■ PASSAGE FOR REVIEW
============
Not long after arriving, a snowboarder named John rode toward the shack and onto its snow-covered roof while a posse of his friends told him not to jump. John laughed and snowboarded around to the entrance of the shack and examined where one part of the roof caved in.
“It caved in two winters ago,” said John, who moved to Montana after spending more than a decade frequenting the smoke shacks of Mountain Baker Ski Area in Washington.
At Mount Baker, there was the Turn and Burn smoke shack, said John.
“This particular structure had a rope on a tree right before you got to it,” said John, describing what sounded like a swashbuckling twist on the smoke shack experience. “And so you would come down, grab the rope and swing and it kind of would swing you back to where you took off your stuff and then chilled out.”
“For me it’s a place to gather with friends and have lunch and do whatever else you’re going to do,” said John. “What a cool spot to discover. If you had never been here and you come across this unexpectedly, that would be a really cool adventure.”
Big Sky Love Bug
In 2023, the online influencer who goes by Buzz Danklin and is known for his product reviews of marijuana vaporizers, posted a photo tour of the smoke shacks he claimed to have encountered at Big Sky Resort in Montana.
There was an old gondola car turned smoke shack and a large shack called the Rainbow Room with walls partially constructed with old skis.
“It was like a ski graveyard, pretty cool,” wrote Buzz Danklin, who also claimed to find a smoke shack at Big Sky called the “Hobbie Hole,” where an old Volkswagen Beetle offered shelter from the wind.
============
■ RAW DATA
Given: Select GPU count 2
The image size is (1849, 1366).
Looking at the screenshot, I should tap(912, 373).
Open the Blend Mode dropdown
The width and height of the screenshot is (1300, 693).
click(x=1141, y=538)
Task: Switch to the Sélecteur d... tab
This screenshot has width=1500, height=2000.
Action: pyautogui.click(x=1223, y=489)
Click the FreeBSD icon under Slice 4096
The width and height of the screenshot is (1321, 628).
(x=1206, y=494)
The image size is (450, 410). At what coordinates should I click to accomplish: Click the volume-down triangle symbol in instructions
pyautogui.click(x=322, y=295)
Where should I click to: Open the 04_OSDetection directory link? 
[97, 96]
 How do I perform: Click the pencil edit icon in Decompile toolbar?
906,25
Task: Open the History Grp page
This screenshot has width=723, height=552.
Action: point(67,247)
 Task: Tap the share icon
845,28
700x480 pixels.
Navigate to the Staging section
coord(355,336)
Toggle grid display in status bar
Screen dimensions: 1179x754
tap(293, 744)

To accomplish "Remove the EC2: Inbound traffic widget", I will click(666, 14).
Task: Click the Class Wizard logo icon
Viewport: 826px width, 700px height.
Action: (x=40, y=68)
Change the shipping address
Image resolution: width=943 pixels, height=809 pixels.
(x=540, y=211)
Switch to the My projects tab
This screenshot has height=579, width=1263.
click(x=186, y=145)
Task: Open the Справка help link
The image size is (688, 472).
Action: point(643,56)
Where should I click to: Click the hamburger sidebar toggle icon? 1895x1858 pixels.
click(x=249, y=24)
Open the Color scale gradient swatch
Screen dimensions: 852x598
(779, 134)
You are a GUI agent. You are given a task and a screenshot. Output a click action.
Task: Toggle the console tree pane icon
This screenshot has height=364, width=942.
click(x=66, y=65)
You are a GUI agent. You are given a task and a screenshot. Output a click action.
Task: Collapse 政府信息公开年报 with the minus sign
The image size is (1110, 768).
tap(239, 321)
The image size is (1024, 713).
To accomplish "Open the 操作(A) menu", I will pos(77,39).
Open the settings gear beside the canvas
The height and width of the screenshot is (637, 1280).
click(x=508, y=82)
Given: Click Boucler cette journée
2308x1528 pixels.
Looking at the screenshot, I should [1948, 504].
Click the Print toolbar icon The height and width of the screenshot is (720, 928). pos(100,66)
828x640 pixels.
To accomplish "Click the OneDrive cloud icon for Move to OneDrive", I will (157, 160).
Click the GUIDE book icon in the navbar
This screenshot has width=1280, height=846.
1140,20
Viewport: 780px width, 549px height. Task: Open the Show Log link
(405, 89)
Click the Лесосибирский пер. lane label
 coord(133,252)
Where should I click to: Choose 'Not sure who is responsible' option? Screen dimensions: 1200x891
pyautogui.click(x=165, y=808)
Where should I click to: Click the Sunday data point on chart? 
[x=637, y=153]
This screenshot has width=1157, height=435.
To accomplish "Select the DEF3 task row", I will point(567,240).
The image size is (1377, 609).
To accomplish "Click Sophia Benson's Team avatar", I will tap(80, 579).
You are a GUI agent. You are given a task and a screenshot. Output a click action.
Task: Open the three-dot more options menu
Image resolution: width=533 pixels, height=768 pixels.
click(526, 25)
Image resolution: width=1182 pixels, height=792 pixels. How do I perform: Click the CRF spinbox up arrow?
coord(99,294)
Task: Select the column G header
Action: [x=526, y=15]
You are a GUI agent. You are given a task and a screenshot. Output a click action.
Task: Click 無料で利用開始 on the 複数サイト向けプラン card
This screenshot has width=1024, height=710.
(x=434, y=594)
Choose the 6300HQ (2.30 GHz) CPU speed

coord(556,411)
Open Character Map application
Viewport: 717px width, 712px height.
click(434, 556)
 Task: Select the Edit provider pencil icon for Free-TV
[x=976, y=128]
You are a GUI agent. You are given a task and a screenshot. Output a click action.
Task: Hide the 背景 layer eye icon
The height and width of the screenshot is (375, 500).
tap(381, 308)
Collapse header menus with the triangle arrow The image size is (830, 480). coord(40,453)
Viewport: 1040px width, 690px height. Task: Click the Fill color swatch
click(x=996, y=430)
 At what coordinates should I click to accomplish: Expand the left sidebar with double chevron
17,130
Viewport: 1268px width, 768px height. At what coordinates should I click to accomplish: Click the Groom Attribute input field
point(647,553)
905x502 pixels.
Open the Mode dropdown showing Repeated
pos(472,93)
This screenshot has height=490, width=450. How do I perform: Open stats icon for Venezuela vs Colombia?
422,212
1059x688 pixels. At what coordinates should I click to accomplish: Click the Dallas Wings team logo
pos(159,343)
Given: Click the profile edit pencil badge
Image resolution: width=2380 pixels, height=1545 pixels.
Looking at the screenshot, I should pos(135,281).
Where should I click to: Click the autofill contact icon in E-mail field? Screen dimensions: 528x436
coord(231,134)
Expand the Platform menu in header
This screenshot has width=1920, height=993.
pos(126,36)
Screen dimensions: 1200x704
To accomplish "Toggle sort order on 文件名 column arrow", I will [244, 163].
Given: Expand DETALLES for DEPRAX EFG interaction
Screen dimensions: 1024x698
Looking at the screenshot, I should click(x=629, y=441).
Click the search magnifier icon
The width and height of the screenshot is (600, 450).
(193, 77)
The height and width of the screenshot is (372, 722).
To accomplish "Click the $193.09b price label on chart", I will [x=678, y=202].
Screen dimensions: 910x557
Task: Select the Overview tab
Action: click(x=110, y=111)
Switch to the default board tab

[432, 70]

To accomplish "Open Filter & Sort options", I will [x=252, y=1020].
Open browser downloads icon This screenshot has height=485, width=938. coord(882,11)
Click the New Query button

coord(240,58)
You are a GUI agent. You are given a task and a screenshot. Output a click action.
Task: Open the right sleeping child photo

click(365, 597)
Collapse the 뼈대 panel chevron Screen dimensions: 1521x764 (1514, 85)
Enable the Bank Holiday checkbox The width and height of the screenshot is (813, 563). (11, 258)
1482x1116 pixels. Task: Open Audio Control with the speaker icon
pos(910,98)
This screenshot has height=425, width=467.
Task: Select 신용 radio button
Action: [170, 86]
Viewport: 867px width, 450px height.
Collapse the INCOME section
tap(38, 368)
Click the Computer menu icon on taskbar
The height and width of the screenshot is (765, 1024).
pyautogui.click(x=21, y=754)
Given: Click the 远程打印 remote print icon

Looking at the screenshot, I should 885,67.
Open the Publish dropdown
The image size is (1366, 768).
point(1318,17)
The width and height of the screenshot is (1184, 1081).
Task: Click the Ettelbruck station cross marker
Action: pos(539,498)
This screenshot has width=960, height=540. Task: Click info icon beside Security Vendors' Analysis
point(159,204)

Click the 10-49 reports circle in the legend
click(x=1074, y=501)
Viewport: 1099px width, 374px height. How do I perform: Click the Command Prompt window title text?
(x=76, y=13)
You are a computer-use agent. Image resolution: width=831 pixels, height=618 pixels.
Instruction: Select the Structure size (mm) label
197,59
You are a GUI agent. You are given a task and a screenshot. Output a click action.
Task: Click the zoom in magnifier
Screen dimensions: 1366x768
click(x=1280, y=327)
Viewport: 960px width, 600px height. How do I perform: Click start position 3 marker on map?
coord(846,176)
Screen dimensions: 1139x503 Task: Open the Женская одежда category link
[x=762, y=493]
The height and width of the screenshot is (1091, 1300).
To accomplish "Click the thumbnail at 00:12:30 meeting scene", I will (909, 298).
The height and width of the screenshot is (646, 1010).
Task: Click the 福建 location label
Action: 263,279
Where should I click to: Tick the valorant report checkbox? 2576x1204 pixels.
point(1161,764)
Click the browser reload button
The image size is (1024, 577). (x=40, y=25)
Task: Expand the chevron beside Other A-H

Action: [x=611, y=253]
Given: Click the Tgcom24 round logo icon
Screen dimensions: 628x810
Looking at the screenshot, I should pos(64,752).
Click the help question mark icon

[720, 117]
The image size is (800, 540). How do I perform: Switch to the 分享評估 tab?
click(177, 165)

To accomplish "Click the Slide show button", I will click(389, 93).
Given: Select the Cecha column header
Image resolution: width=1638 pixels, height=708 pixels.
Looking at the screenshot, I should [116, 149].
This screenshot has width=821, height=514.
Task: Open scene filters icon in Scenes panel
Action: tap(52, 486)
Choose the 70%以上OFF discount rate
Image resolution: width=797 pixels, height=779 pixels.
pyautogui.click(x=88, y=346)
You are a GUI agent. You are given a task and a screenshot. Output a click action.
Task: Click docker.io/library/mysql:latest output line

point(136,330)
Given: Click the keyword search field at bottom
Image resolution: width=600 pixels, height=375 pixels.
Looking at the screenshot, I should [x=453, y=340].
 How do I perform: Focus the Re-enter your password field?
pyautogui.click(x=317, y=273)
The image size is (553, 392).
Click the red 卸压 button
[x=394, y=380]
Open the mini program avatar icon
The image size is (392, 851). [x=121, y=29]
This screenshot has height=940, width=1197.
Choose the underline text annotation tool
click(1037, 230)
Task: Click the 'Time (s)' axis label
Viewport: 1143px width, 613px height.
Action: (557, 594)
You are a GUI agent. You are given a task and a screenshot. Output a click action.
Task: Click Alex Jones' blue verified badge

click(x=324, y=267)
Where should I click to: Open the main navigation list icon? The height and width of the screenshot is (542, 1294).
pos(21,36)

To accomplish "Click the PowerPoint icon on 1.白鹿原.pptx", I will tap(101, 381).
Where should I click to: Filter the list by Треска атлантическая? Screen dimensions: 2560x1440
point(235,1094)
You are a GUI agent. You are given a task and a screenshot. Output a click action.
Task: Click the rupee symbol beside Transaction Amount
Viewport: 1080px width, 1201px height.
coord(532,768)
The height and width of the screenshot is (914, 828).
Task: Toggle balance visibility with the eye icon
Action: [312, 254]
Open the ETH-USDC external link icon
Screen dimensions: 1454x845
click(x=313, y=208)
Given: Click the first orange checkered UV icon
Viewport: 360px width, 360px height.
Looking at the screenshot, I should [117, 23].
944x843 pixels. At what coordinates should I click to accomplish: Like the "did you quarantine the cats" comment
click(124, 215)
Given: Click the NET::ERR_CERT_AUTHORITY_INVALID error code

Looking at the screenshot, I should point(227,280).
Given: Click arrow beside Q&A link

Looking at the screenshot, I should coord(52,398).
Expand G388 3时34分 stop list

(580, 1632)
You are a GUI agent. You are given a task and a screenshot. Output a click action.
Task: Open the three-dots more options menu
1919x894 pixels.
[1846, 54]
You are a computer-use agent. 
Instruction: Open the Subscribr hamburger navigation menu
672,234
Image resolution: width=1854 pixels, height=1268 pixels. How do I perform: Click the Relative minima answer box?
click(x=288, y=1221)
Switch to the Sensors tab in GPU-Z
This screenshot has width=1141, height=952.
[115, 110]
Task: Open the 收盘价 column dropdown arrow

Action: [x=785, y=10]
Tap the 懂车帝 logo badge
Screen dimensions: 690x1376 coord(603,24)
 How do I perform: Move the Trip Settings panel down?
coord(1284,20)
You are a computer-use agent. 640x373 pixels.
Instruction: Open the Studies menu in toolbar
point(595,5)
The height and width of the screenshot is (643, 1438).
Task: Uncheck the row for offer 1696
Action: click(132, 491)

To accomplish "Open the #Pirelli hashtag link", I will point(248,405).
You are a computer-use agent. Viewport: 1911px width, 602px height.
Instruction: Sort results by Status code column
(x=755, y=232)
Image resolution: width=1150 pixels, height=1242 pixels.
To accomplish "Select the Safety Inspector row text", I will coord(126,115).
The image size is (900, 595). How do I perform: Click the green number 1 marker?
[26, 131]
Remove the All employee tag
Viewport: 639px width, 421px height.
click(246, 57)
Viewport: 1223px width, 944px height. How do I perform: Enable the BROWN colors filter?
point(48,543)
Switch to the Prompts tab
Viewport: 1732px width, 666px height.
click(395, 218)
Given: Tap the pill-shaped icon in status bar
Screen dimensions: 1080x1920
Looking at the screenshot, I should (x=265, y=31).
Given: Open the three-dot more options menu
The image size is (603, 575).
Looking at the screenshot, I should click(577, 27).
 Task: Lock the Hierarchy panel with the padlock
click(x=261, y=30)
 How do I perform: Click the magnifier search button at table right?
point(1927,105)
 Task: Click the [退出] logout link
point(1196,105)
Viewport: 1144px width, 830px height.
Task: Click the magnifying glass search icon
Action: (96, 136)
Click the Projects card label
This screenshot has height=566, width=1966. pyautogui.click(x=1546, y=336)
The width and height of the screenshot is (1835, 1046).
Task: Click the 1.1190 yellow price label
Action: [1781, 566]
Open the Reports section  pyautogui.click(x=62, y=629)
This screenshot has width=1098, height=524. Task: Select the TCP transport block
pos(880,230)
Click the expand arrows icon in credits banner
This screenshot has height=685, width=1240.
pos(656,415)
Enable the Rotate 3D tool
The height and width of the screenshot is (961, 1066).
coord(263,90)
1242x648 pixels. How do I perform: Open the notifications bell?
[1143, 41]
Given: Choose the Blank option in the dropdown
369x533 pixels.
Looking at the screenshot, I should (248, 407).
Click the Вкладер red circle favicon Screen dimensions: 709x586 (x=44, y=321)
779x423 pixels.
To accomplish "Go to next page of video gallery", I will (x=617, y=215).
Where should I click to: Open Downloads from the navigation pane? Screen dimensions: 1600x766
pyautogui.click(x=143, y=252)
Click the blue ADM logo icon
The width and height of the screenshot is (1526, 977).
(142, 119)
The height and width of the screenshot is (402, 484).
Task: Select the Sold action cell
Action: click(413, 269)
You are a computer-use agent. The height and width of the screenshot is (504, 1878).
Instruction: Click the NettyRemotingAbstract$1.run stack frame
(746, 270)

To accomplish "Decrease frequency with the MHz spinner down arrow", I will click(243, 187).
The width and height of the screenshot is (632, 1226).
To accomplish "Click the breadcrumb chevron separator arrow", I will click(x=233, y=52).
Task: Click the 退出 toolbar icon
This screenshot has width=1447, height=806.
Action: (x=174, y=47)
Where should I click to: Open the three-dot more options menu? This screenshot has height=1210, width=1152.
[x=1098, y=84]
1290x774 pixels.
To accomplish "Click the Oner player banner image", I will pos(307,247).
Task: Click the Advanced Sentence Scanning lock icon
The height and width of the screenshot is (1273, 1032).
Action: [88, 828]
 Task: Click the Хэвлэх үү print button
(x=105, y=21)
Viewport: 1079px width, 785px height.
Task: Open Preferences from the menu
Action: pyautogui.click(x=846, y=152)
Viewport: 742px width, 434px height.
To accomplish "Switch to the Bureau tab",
============
■ TO DO
[A] Answer these questions about the smoke shack text.
(i) According to John, when did part of the shack's roof cave in?
(ii) What smoke shack at Mount Baker does John name?
(iii) In what year did Buzz Danklin post his photo tour?
[B] Quote the smoke shack text starting with "There was an" and going on through "from the wind.".

■ OUTPUTS BY TASK
[A]
(i) Two winters ago.
(ii) The Turn and Burn smoke shack.
(iii) 2023.

[B]
There was an old gondola car turned smoke shack and a large shack called the Rainbow Room with walls partially constructed with old skis.
“It was like a ski graveyard, pretty cool,” wrote Buzz Danklin, who also claimed to find a smoke shack at Big Sky called the “Hobbie Hole,” where an old Volkswagen Beetle offered shelter from the wind.